### WHAT YOU SHOULD DO
Every line from the one with "Check the 项目管理 module row checkbox" through the final line of the data below goes in the answer, copied exactly. Pictures do not.

*** Opening RECORDS FOR THIS EXERCISE ***

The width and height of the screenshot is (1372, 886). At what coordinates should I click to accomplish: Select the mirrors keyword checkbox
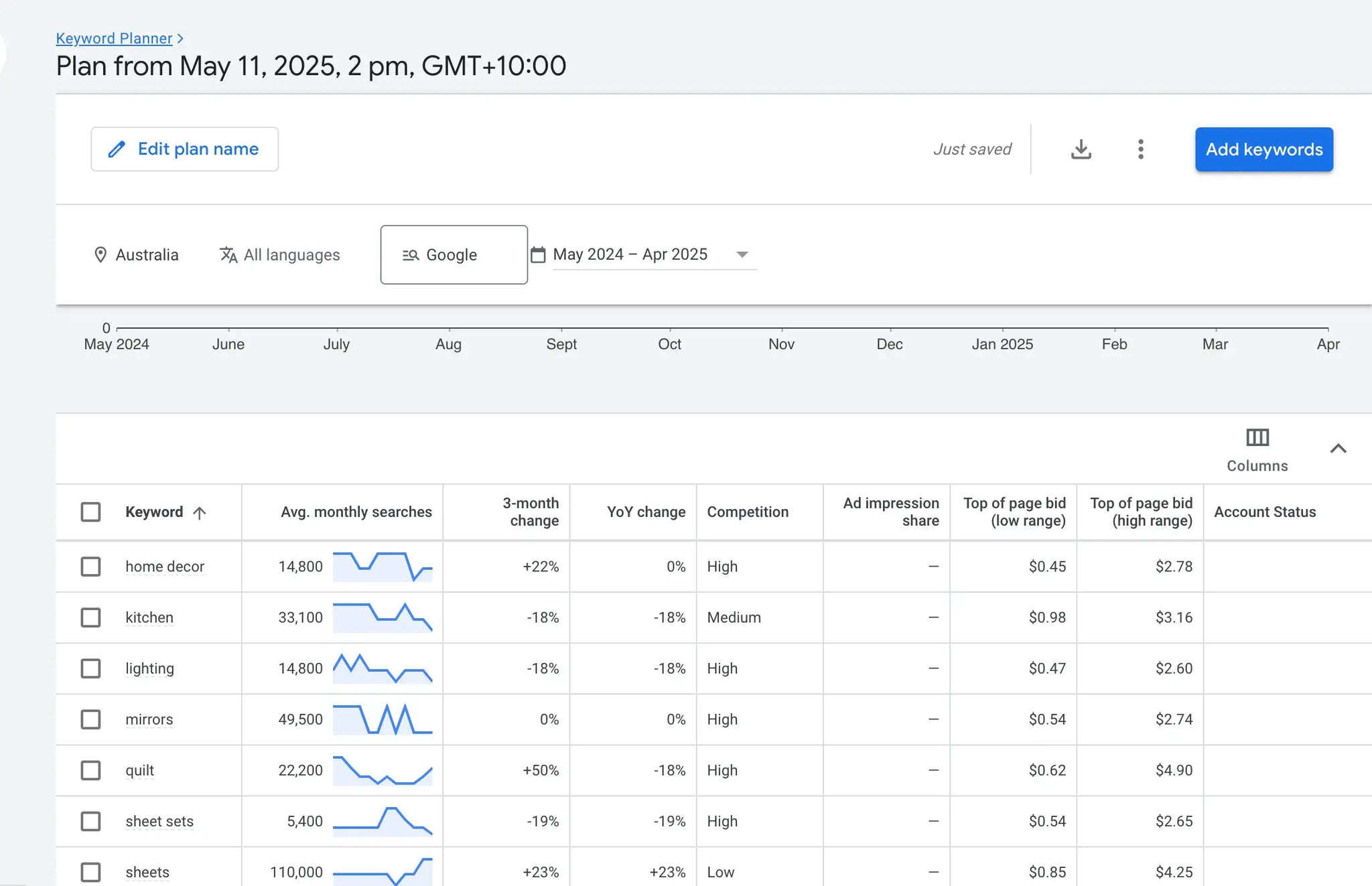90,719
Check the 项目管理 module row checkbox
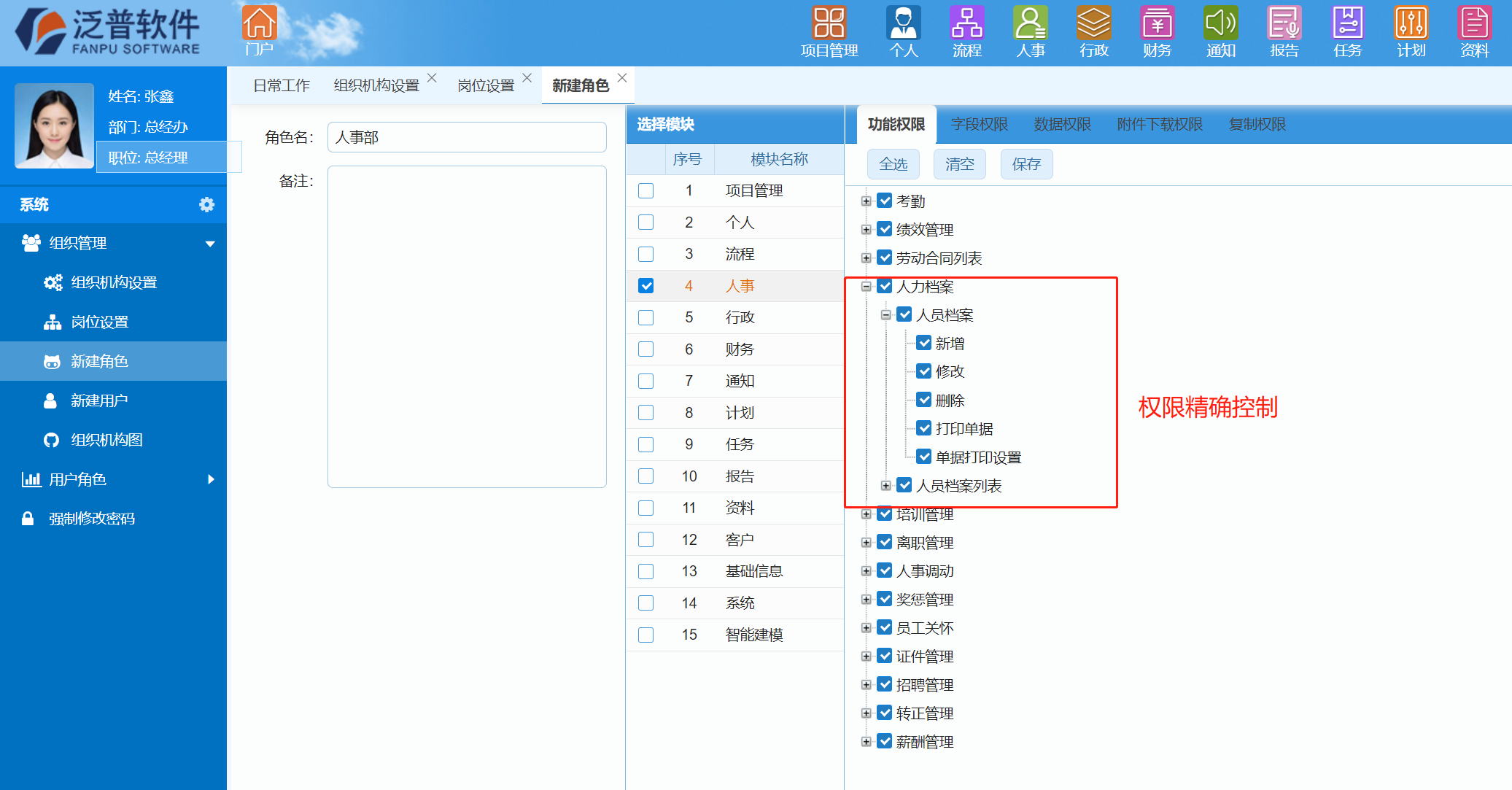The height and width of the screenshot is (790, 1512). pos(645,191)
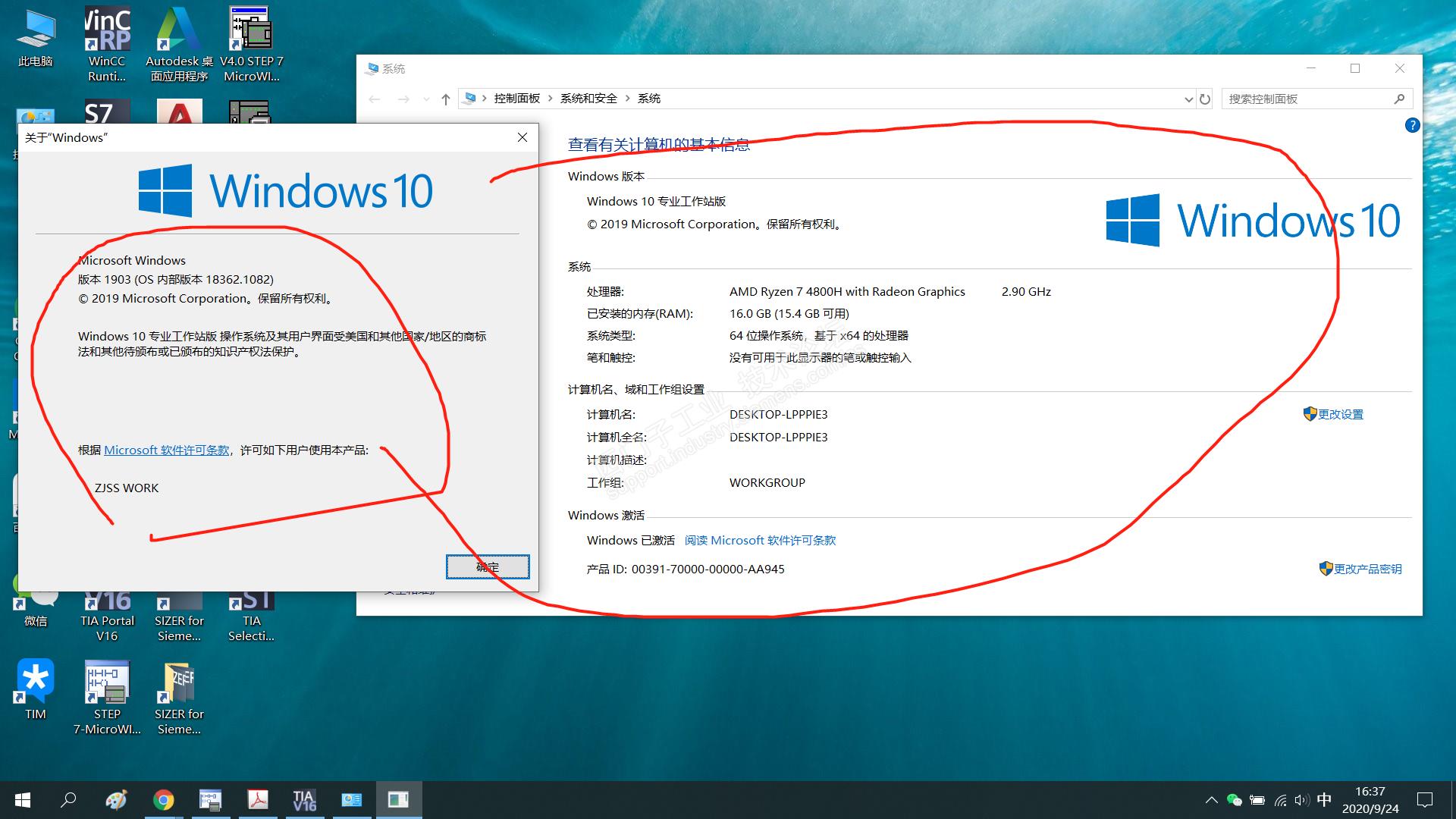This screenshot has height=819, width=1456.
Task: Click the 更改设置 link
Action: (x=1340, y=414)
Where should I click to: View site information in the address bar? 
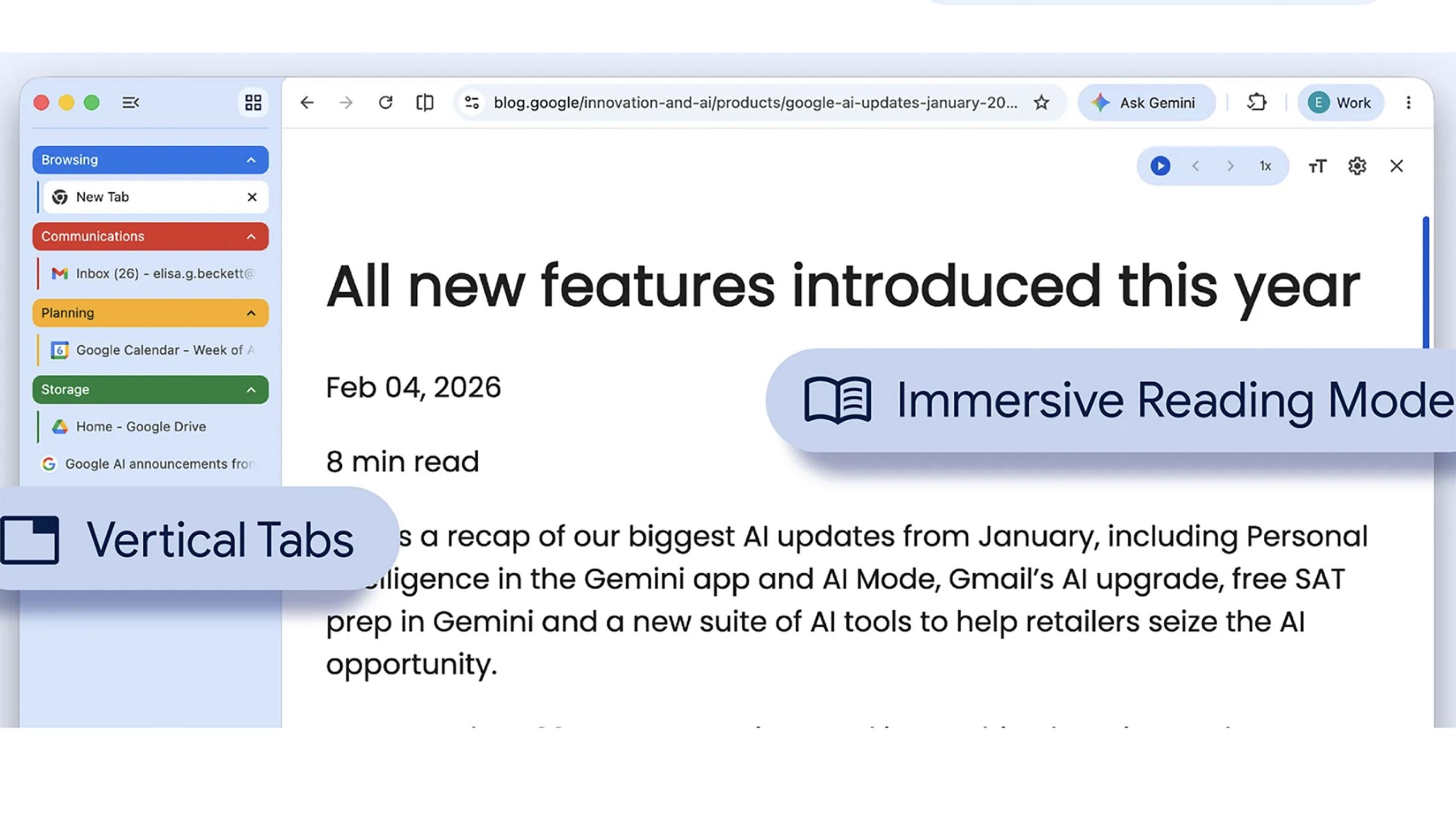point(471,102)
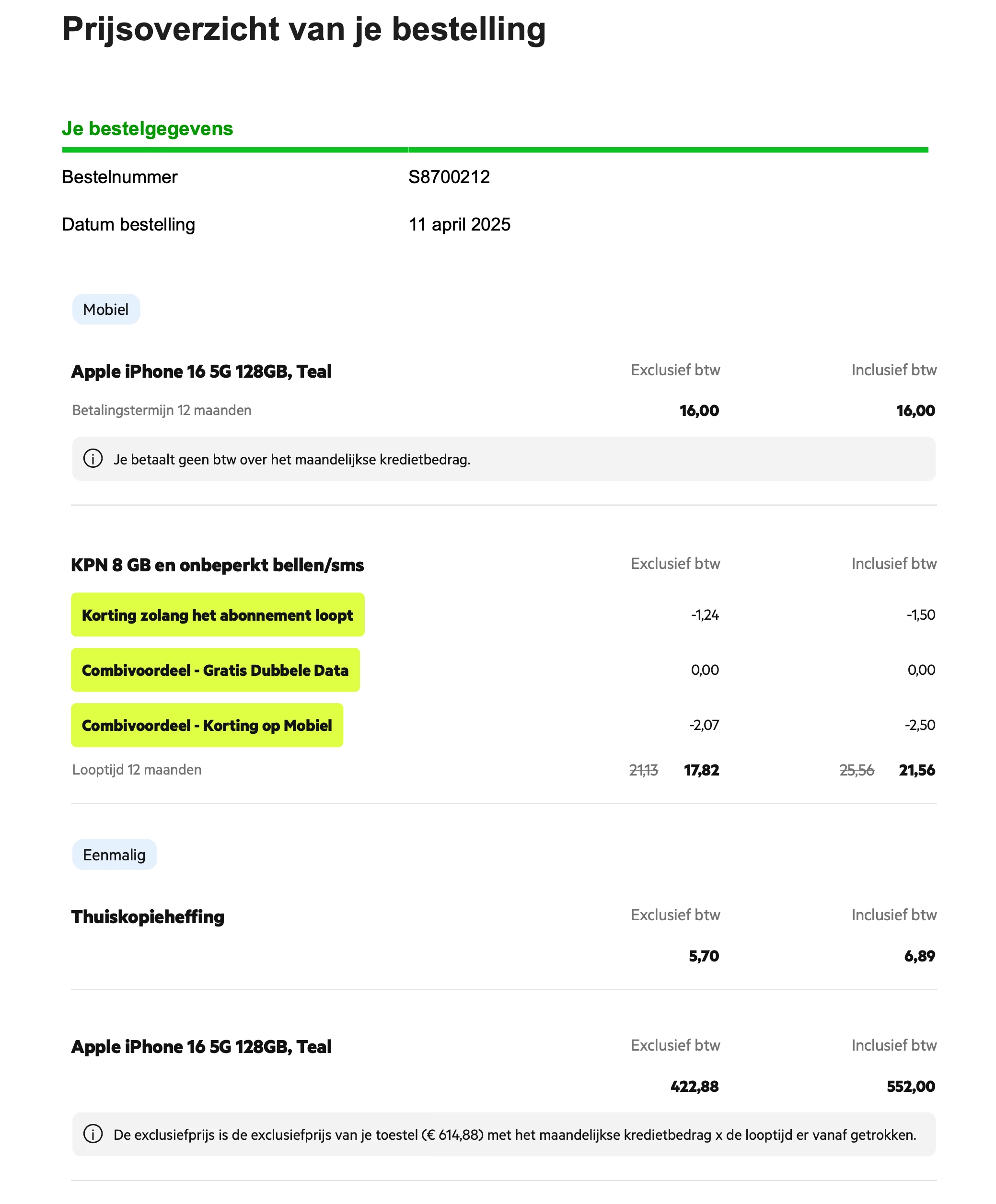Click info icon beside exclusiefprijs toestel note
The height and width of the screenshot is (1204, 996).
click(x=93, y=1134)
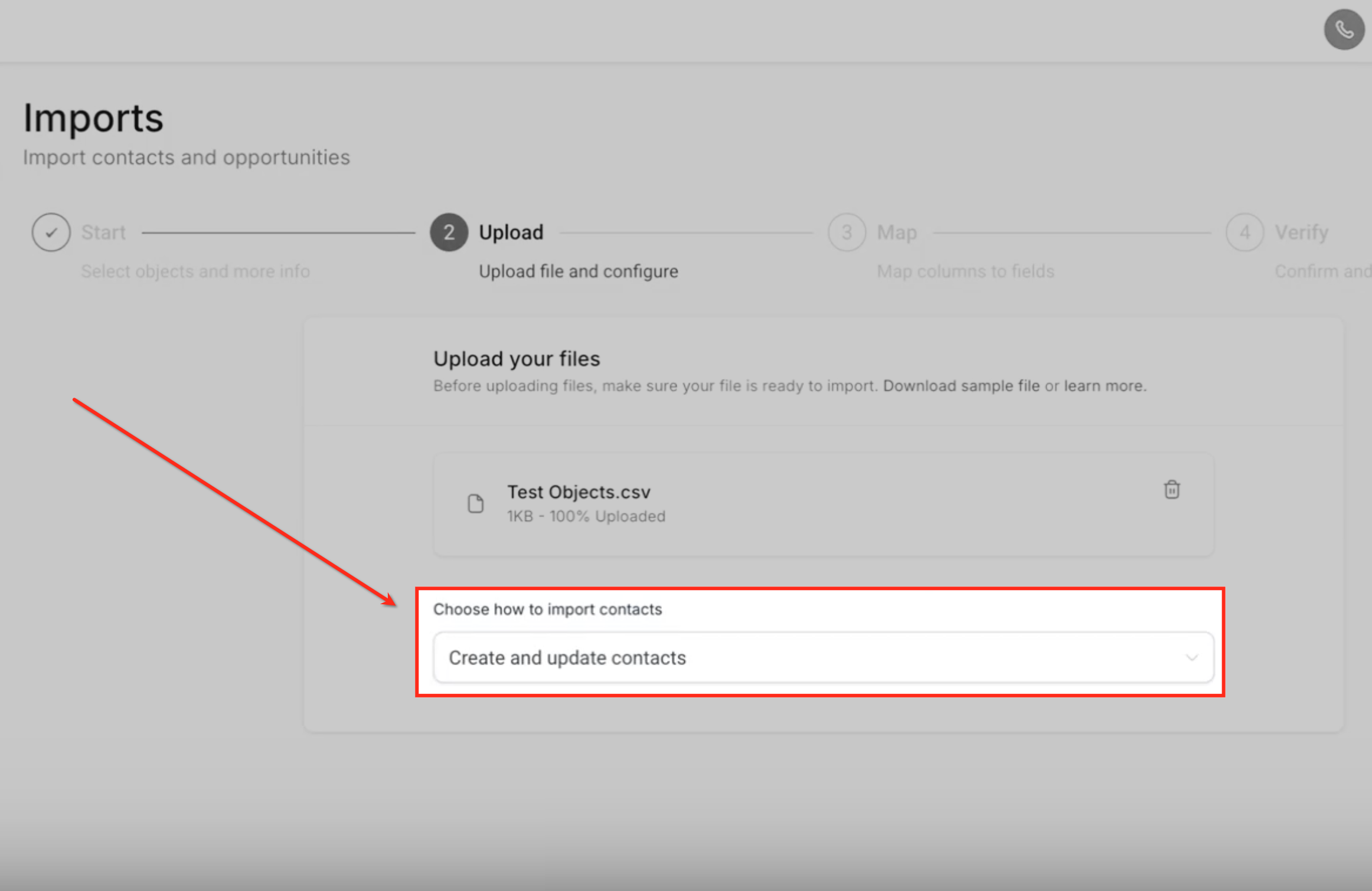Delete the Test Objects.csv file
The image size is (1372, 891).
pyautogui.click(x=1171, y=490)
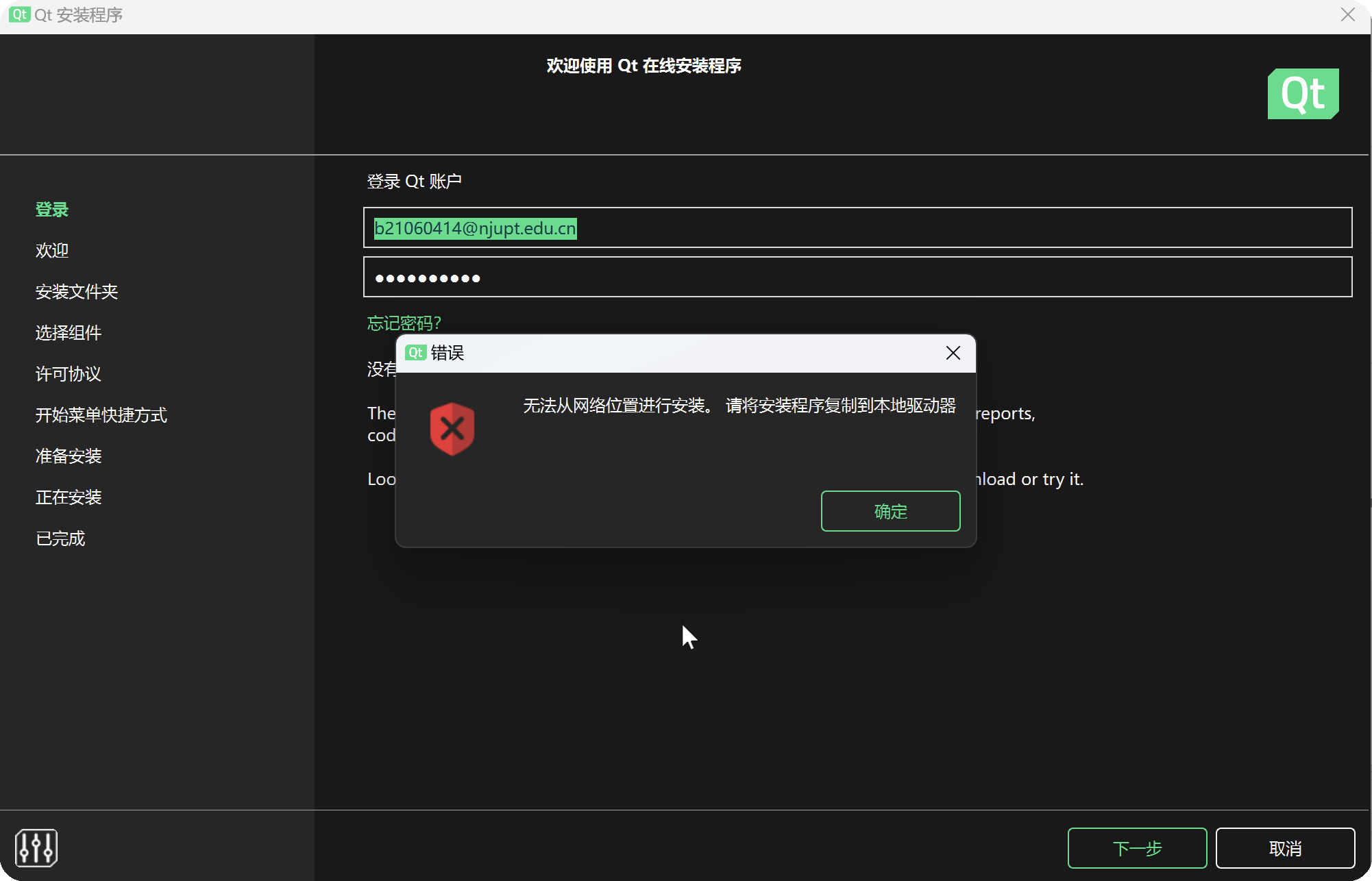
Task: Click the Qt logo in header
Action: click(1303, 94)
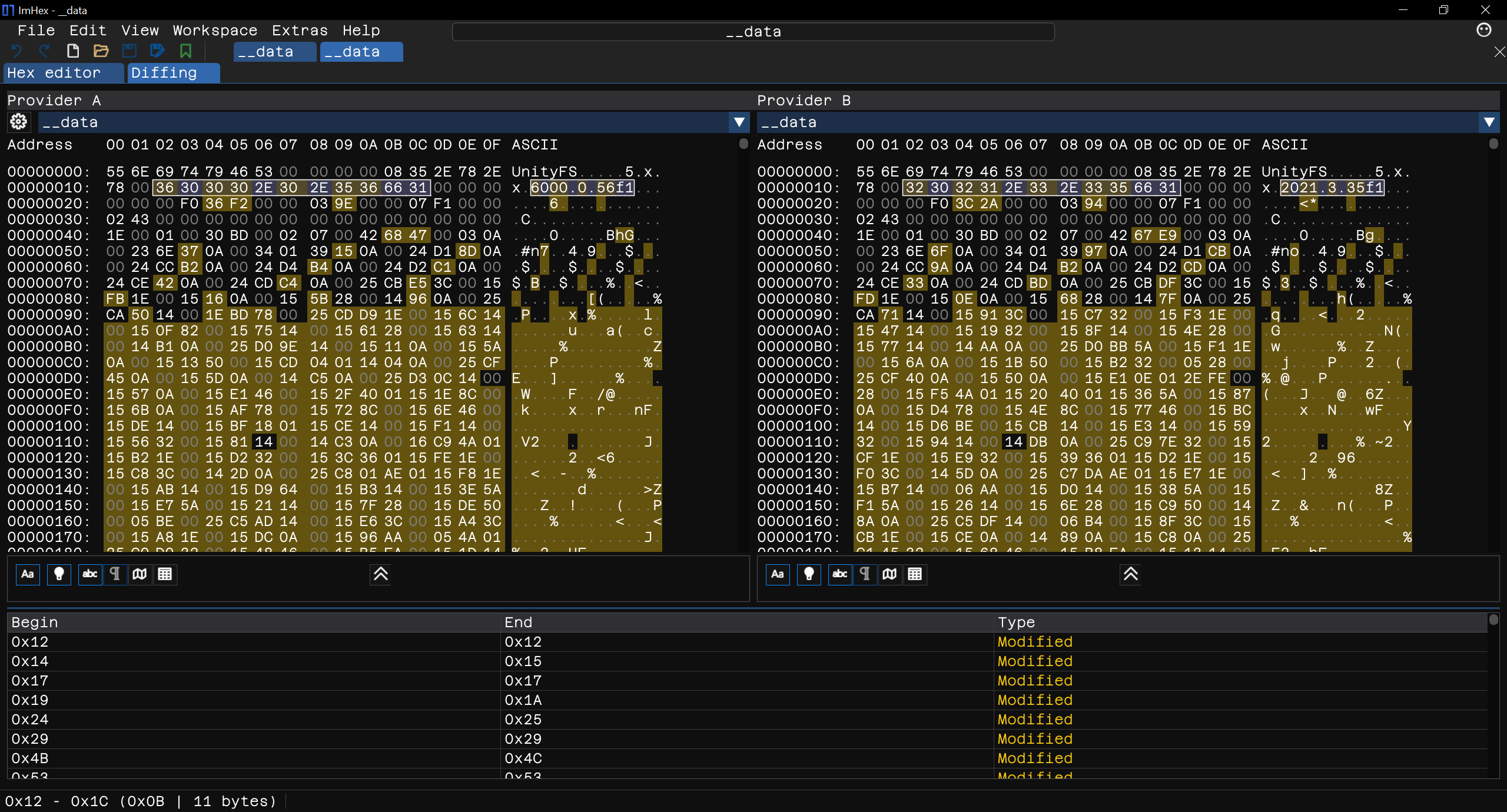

*** Closing RECORDS FOR THIS EXERCISE ***

### EXERCISE ANSWER
Check the 项目管理 module row checkbox
The height and width of the screenshot is (790, 1512). pos(645,191)
This screenshot has height=819, width=1456.
Task: Click the 更改设置 link
Action: (x=1340, y=414)
Where should I click to: View site information in the address bar? 
point(471,102)
Click info icon beside exclusiefprijs toestel note
The height and width of the screenshot is (1204, 996).
click(x=93, y=1134)
Delete the Test Objects.csv file
The image size is (1372, 891).
pyautogui.click(x=1171, y=490)
Task: Click the Qt logo in header
Action: click(1303, 94)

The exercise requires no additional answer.